**TASK SET**
a) Transcribe everything in the forum post from "T O P I C R" down to "really get it.".
b) According to the forum post, what is a huge source of stress for the writer?

T O P I C R E V I E W
Member # 55254
posted 04-12-2013 09:38 AM
I told my boyfriend last night that I wasn't sure that I thought it was a good idea for me to be in a relationship right now. When I tried to explain why, he didn't really get it.
Now I'm second-guessing myself and my reasons for wanting to maybe break up. (We're going to talk about it this weekend.) I have a lot on my plate right now, and I'm still trying to move out but don't have the money, which is a huge source of stress for me. Because of all the stress, I haven't been as happy or as good of a person as I'd like to be able to be. I told him that sometimes I get into a mindset of not feeling like I deserve people (but him especially) being nice to me, and then I feel really guilty. I also feel like I'm not able to be who I want to be in terms of treating him how I want to. I've been more clingy, and less excited about doing new things with him, which means sometimes he has to try to convince me to go on walks and stuff. The walks eventually help, or at least I think they're good for me, but I don't like him having to do that. Like, I don't feel like I'm being a decent adult in an adult relationship. I asked him to think about it for a couple of days, what he thinks about not being together anymore and what that would look like for him. I also asked if he had any other suggestions for improving things that would not involve breaking up. It's clear to me that something in my life is not working, and I need to do something drastic to fix it. I'm not entirely sure this is it. This would also mean I wouldn't have the main person in my life to talk to as often, but I do have other friends who I could get in touch with again. (That would also probably be a good idea regardless.) I've read all the articles on scarleteen that I could find relating to relationships, including the "should I stay or should I go?" one. A few weeks ago I looked at the list of why to go, and the only ones that I thought applied were "positive changes and growth have stopped happening" and not getting what I need, because I need to continue having positive changes and growth in my life. I would like to be able to explain more to my boyfriend, who was not happy at the prospect of even maybe breaking up, and I'm not really sure how to explain how positive changes aren't happening anymore and why I think they're grounds for not being together. I feel like whoever answers this is going to tell me that I don't owe anyone an explanation for my feelings, but I really feel I do, because he's been really great, and this is almost exclusively about me. He hasn't really done anything wrong.

**ENTRIES PROVIDED**
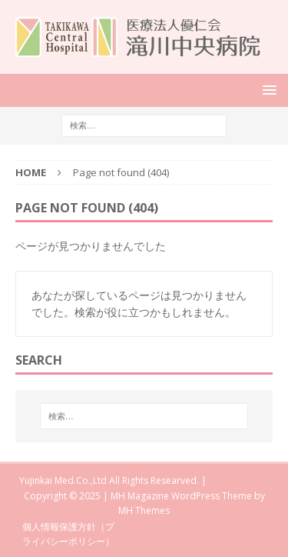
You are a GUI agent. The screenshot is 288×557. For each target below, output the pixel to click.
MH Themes (144, 510)
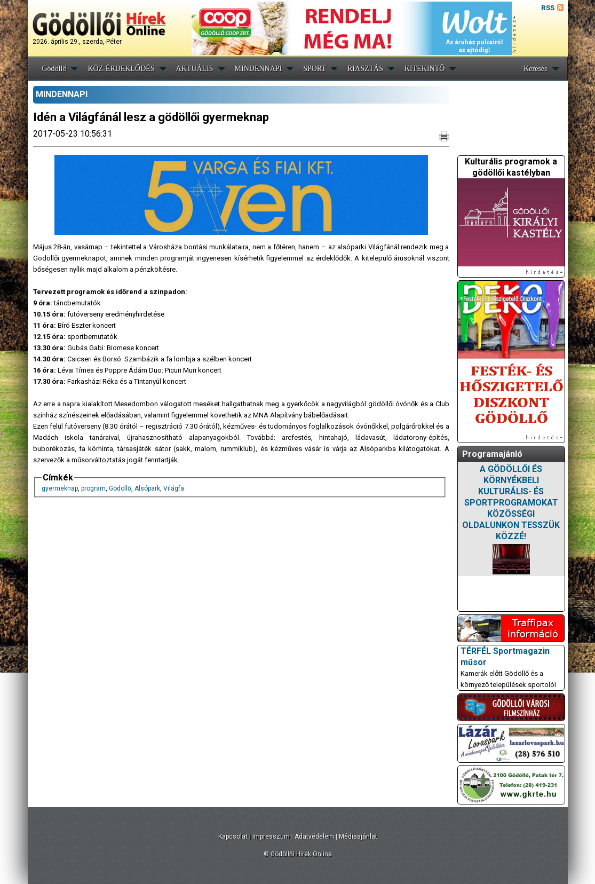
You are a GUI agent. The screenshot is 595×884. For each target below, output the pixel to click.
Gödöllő (54, 69)
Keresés (535, 69)
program (93, 488)
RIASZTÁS (365, 69)
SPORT (314, 69)
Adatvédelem (314, 836)
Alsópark (147, 488)
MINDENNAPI (258, 69)
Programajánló (492, 454)
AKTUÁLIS (194, 69)
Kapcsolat (233, 836)
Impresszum (271, 836)
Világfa (173, 488)
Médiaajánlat (358, 836)
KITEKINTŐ (424, 69)
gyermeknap (60, 488)
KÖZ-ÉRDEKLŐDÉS (121, 69)
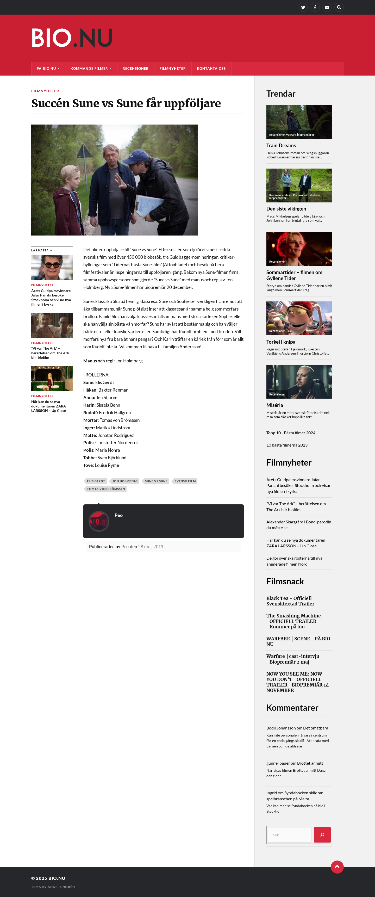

**RESPONSES TO THE EXERCISE**
a)
T O P I C R E V I E W
Member # 55254
posted 04-12-2013 09:38 AM
I told my boyfriend last night that I wasn't sure that I thought it was a good idea for me to be in a relationship right now. When I tried to explain why, he didn't really get it.

b) Trying to move out without having the money.